Dalam permohonannya, Farhat Abbas, menyatakan sejumlah alasan yang menjadi keberatannya. Menurutnya, norma yang terdapat dalam Pasal 29 huruf d dan e UU Tipikor, telah bertentangan dengan Pasal 1 ayat (3) UUD 1945, yang secara tegas mengatakan bahwa “Negara Indonesia adalah negara hukum”.

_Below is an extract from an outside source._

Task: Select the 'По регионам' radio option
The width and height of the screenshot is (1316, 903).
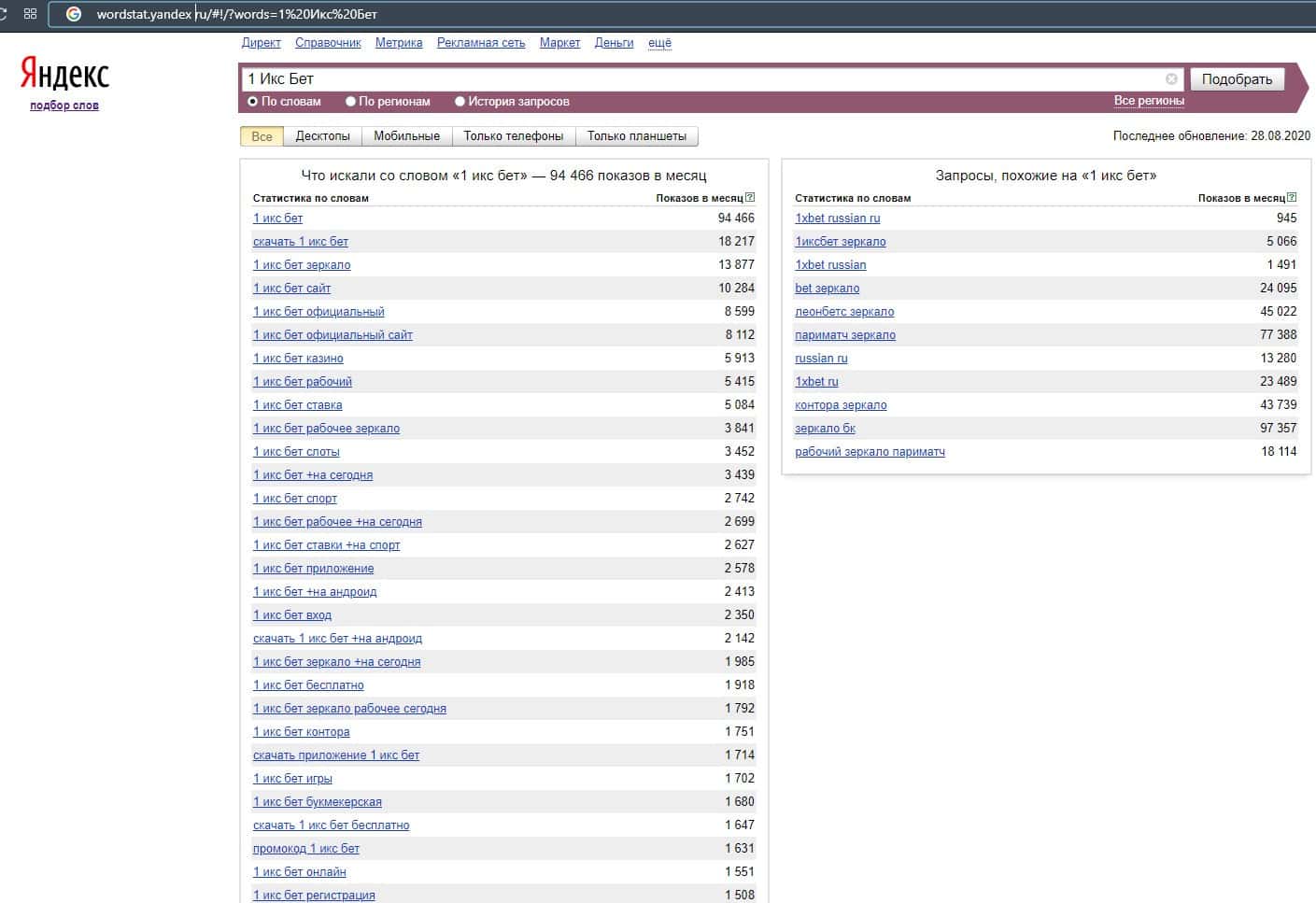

Selain itu, ungkap Farhat, norma yang terdapat dalam Pasal 29 huruf d dan e UU Tipikor juga bertentangan dengan Pasal 27 ayat (1) UUD 1945, yang menganut prinsip persamaan dalam hukum (equality before the law). “Semua warga negara mempunyai hak yang sama untuk mengabdi bangsa dan negara, termasuk dalam upaya pemberantasan tindak pidana korupsi,” ucapnya.
Kemudian, sambung Farhat, Pasal 28 I ayat (2) UUD 1945 yang menganut prinsip bebas dari perlakuan diskriminatif, pembatasan masa keahlian dan pengalaman serta batasan umur tidak dapat diukur secara kuantitatif tetapi harus pula memperhatikan kualitas masa keahlian dan umur, sehingga norma yang terkandung dalam Pasal 29 huruf d dan e tersebut inkonstitusional.
Sementara itu, Pemohon lainnya, OC. Kaligis, mengatakan beberapa alasan keberatan terhadap UU Tipikor. Dikatakan Kaligis, berdasarkan Pasal 27 ayat (2) jo Pasal 28D ayat (1) jo. Pasal 28I ayat (2) UUD 1945, secara tegas dan jelas pasal a quo telah merugikan hak konstitusional Pemohon untuk dapat diangkat menjadi Ketua Komisi Pemberantasan Korupsi.
Disamping itu, secara empiris telah banyak contoh-contoh dimana tokoh-tokoh besar nasional maupun internasional yang masih dapat menghasilkan karya-karya besar dan memberikan dedikasinya pada masyarakat dan negara meskipun telah berusia lebih dari 65 tahun.
“Bahwa yang menjadi lebih penting untuk dijadikan tolak ukur bagi seseorang untuk dapat dianggap mampu mengemban tugas penting adalah lebih didasarkan pada kemampuan seseorang secara pribadi, yang didasari oleh pengalaman serta pengetahuan yang mendalam di bidang yang ditekuninya,” papar Kaligis.
Menanggapi permohonan dari Farhat, Akil Mochtar, meminta untuk memperbaiki urutan petitum. Sedangkan terhadap permohonan OC. Kaligis, ia menyarankan untuk mempertimbangkan Pasal yang digunakan untuk batu uji. “Pasal 27 Ayat (2) diganti menjadi Pasal 27 Ayat (3) UUD 1945 yang lebih relevan,” saran Akil. (Nano Tresna A.)